U.N. peacekeepers in Congo are violating the laws of war and should immediately stop backing Congolese troops who have deliberately killed hundreds of civilians in an operation to oust rebels in eastern Congo, Human Rights Watch said.

Human Rights Watch said it had documented "vicious and widespread" attacks against civilians by soldiers and rebels between January and September. Soldiers being fed and supplied with ammunition by the United Nations have killed civilians, gang-raped girls and cut the heads off some young men, human rights and international aid groups said.

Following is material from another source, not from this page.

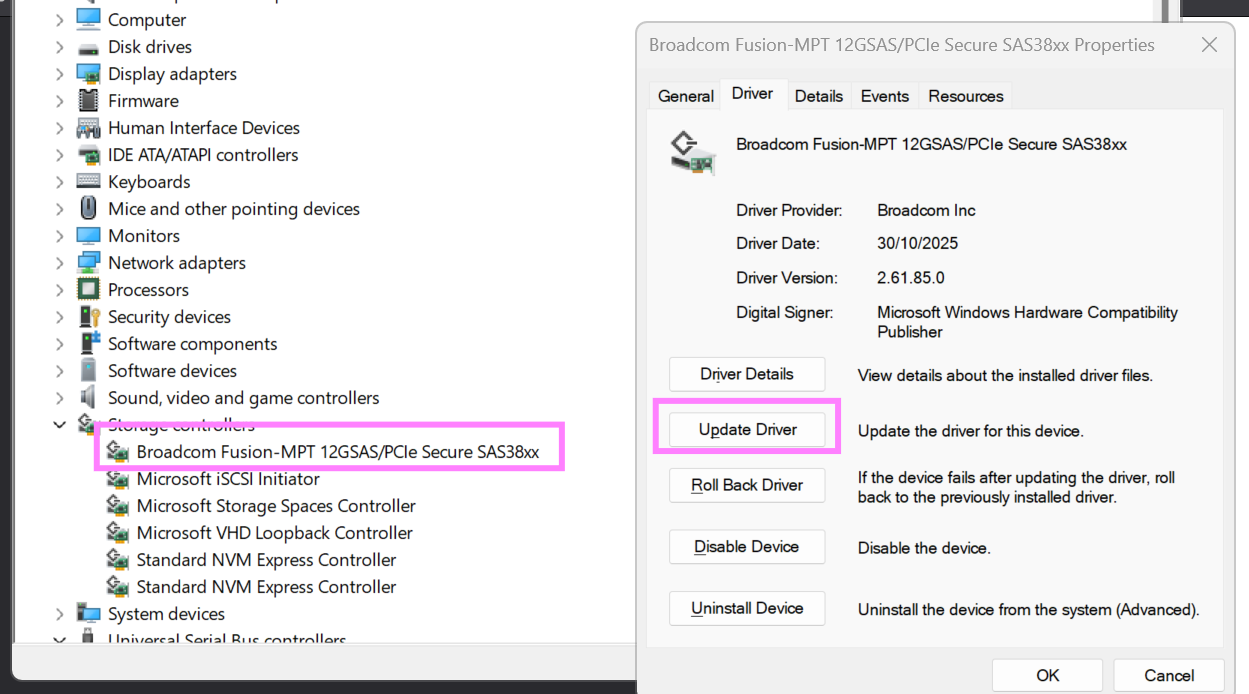The height and width of the screenshot is (694, 1249).
Task: Collapse the Storage controllers category
Action: (x=60, y=423)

"For every rebel combatant disarmed, one civilian has been killed, seven women and girls have been raped, six houses have been burned and destroyed and 900 people have been forced to flee their homes," the British-based organization Oxfam said.

Human Rights Watch said it documented the killings of 732 civilians between January and September by the Congolese army and troops from neighboring Rwanda fighting alongside it. In the same period, it counted 701 civilians killed by the Rwandan Hutu rebels the U.N.-backed troops are fighting.

"Some chopped to death by machete, some hacked to death, others burned in their homes, some clubbed to death by sticks or bats," Anneke Van Woudenberg, the senior researcher for Human Rights Watch in Congo, told a news conference in New York City on Monday. "These were not civilians who got caught in the crossfire; these were not civilians who were in the wrong place in the wrong time. These were civilians who were deliberately targeted."

Most of the victims were women, children and the elderly, she said.

More than 7,500 cases of sexual violence against women and girls were registered at health centers during that nine-month period, nearly double the amount in 2008 and likely representing only a fraction of the total.

Human Rights Watch said the 19,000 peacekeepers in Congo _ the biggest U.N. force in the world _ must "immediately cease all support to the current military operation."

The peacekeepers should also arrest 15 known human rights abusers in the army that the U.N. itself has identified, includingBosco Ntaganda, who is wanted by the International Criminal Court for war crimes, she said. Ntaganda is a former Congolese rebel commander whose forces were integrated into the national army.

To continue support for the Congolese military operations while knowing that abuses are being committed implicates both the United Nations and its peacekeeping mission in the human rights violations, Van Woudenberg charged.